What the task requires> Copy out every one of the entries below word for word, keeping each line as it appears.
-----
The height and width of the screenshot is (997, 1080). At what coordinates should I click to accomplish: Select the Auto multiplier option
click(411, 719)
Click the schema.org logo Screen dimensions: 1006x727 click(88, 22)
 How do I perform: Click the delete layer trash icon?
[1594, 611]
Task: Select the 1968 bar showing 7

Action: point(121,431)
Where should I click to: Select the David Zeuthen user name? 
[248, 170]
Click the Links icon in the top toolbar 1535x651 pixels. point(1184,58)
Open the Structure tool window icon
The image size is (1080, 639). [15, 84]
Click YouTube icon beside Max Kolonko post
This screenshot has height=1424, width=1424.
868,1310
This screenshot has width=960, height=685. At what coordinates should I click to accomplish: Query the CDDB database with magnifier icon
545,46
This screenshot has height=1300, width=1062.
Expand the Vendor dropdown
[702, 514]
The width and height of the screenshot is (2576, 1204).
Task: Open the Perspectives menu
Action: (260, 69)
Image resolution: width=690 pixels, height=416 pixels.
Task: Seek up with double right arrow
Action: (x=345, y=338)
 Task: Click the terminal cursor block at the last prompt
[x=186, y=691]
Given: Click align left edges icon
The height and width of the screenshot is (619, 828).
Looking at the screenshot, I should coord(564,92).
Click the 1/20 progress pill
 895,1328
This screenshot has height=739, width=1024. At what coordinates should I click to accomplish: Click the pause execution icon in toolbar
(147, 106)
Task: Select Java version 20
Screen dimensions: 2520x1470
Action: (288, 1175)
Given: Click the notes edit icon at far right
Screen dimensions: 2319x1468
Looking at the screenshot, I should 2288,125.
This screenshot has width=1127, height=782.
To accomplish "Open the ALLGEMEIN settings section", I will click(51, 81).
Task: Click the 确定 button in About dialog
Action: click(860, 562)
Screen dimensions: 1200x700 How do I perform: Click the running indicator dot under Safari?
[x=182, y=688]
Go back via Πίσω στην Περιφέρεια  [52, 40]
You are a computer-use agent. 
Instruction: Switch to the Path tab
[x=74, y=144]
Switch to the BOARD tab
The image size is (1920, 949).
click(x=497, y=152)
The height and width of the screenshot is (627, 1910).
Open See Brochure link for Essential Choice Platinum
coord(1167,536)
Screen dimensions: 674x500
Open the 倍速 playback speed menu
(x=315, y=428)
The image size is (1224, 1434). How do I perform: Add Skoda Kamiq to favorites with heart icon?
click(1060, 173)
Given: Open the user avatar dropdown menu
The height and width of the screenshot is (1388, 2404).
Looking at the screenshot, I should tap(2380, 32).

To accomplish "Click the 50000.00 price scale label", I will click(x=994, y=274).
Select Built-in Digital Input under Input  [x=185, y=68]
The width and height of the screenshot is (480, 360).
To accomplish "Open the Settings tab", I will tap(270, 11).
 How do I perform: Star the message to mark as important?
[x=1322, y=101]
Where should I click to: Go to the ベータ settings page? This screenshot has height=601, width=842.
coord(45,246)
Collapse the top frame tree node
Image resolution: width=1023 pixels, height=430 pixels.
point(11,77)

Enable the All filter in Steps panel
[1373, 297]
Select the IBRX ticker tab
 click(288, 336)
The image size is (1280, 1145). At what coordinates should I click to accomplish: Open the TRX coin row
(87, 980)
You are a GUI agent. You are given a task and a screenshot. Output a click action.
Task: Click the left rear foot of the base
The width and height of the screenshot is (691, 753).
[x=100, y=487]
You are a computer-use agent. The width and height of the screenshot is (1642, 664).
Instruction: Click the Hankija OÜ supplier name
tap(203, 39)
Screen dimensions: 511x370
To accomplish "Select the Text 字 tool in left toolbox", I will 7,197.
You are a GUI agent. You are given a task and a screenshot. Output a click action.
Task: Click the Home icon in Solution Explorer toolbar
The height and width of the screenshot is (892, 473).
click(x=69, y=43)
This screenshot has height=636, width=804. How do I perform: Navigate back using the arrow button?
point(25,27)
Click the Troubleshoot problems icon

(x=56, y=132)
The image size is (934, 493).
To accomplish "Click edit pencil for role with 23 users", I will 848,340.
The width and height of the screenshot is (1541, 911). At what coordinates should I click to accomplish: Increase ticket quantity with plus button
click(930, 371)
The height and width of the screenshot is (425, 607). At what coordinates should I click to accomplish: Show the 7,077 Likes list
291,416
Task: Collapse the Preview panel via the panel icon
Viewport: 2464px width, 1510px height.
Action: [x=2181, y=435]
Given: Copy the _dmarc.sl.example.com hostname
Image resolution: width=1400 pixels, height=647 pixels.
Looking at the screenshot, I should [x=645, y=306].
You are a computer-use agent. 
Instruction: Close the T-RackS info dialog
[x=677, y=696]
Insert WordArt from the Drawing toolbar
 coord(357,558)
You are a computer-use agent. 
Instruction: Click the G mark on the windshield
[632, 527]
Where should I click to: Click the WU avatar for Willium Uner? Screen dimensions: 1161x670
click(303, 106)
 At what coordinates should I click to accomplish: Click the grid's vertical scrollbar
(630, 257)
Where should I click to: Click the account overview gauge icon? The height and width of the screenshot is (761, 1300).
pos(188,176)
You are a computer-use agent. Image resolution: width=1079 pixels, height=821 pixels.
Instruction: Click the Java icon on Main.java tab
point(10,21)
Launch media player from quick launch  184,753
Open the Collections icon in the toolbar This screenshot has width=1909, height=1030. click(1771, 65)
-----
Solution>
The height and width of the screenshot is (997, 1080). At what coordinates should I click to accomplish: Select the Auto multiplier option
click(411, 719)
Click the schema.org logo Screen dimensions: 1006x727 click(88, 22)
 How do I perform: Click the delete layer trash icon?
[1594, 611]
Task: Select the 1968 bar showing 7

Action: point(121,431)
Where should I click to: Select the David Zeuthen user name? 
[248, 170]
Click the Links icon in the top toolbar 1535x651 pixels. point(1184,58)
Open the Structure tool window icon
The image size is (1080, 639). [15, 84]
Click YouTube icon beside Max Kolonko post
This screenshot has height=1424, width=1424.
868,1310
This screenshot has width=960, height=685. At what coordinates should I click to accomplish: Query the CDDB database with magnifier icon
545,46
This screenshot has height=1300, width=1062.
Expand the Vendor dropdown
[702, 514]
The width and height of the screenshot is (2576, 1204).
Task: Open the Perspectives menu
Action: (260, 69)
Image resolution: width=690 pixels, height=416 pixels.
Task: Seek up with double right arrow
Action: (x=345, y=338)
 Task: Click the terminal cursor block at the last prompt
[x=186, y=691]
Given: Click align left edges icon
The height and width of the screenshot is (619, 828).
Looking at the screenshot, I should coord(564,92).
Click the 1/20 progress pill
 895,1328
This screenshot has height=739, width=1024. At what coordinates should I click to accomplish: Click the pause execution icon in toolbar
(147, 106)
Task: Select Java version 20
Screen dimensions: 2520x1470
Action: (288, 1175)
Given: Click the notes edit icon at far right
Screen dimensions: 2319x1468
Looking at the screenshot, I should 2288,125.
This screenshot has width=1127, height=782.
To accomplish "Open the ALLGEMEIN settings section", I will click(51, 81).
Task: Click the 确定 button in About dialog
Action: click(860, 562)
Screen dimensions: 1200x700 How do I perform: Click the running indicator dot under Safari?
[x=182, y=688]
Go back via Πίσω στην Περιφέρεια  [52, 40]
You are a computer-use agent. 
Instruction: Switch to the Path tab
[x=74, y=144]
Switch to the BOARD tab
The image size is (1920, 949).
click(x=497, y=152)
The height and width of the screenshot is (627, 1910).
Open See Brochure link for Essential Choice Platinum
coord(1167,536)
Screen dimensions: 674x500
Open the 倍速 playback speed menu
(x=315, y=428)
The image size is (1224, 1434). How do I perform: Add Skoda Kamiq to favorites with heart icon?
click(1060, 173)
Given: Open the user avatar dropdown menu
The height and width of the screenshot is (1388, 2404).
Looking at the screenshot, I should tap(2380, 32).

To accomplish "Click the 50000.00 price scale label", I will click(x=994, y=274).
Select Built-in Digital Input under Input  [x=185, y=68]
The width and height of the screenshot is (480, 360).
To accomplish "Open the Settings tab", I will tap(270, 11).
 How do I perform: Star the message to mark as important?
[x=1322, y=101]
Where should I click to: Go to the ベータ settings page? This screenshot has height=601, width=842.
coord(45,246)
Collapse the top frame tree node
Image resolution: width=1023 pixels, height=430 pixels.
point(11,77)

Enable the All filter in Steps panel
[1373, 297]
Select the IBRX ticker tab
 click(288, 336)
The image size is (1280, 1145). At what coordinates should I click to accomplish: Open the TRX coin row
(87, 980)
You are a GUI agent. You are given a task and a screenshot. Output a click action.
Task: Click the left rear foot of the base
The width and height of the screenshot is (691, 753).
[x=100, y=487]
You are a computer-use agent. The width and height of the screenshot is (1642, 664).
Instruction: Click the Hankija OÜ supplier name
tap(203, 39)
Screen dimensions: 511x370
To accomplish "Select the Text 字 tool in left toolbox", I will 7,197.
You are a GUI agent. You are given a task and a screenshot. Output a click action.
Task: Click the Home icon in Solution Explorer toolbar
The height and width of the screenshot is (892, 473).
click(x=69, y=43)
This screenshot has height=636, width=804. How do I perform: Navigate back using the arrow button?
point(25,27)
Click the Troubleshoot problems icon

(x=56, y=132)
The image size is (934, 493).
To accomplish "Click edit pencil for role with 23 users", I will 848,340.
The width and height of the screenshot is (1541, 911). At what coordinates should I click to accomplish: Increase ticket quantity with plus button
click(930, 371)
The height and width of the screenshot is (425, 607). At what coordinates should I click to accomplish: Show the 7,077 Likes list
291,416
Task: Collapse the Preview panel via the panel icon
Viewport: 2464px width, 1510px height.
Action: [x=2181, y=435]
Given: Copy the _dmarc.sl.example.com hostname
Image resolution: width=1400 pixels, height=647 pixels.
Looking at the screenshot, I should [x=645, y=306].
You are a computer-use agent. 
Instruction: Close the T-RackS info dialog
[x=677, y=696]
Insert WordArt from the Drawing toolbar
 coord(357,558)
You are a computer-use agent. 
Instruction: Click the G mark on the windshield
[632, 527]
Where should I click to: Click the WU avatar for Willium Uner? Screen dimensions: 1161x670
click(303, 106)
 At what coordinates should I click to accomplish: Click the grid's vertical scrollbar
(630, 257)
Where should I click to: Click the account overview gauge icon? The height and width of the screenshot is (761, 1300).
pos(188,176)
You are a computer-use agent. Image resolution: width=1079 pixels, height=821 pixels.
Instruction: Click the Java icon on Main.java tab
point(10,21)
Launch media player from quick launch  184,753
Open the Collections icon in the toolbar This screenshot has width=1909, height=1030. click(1771, 65)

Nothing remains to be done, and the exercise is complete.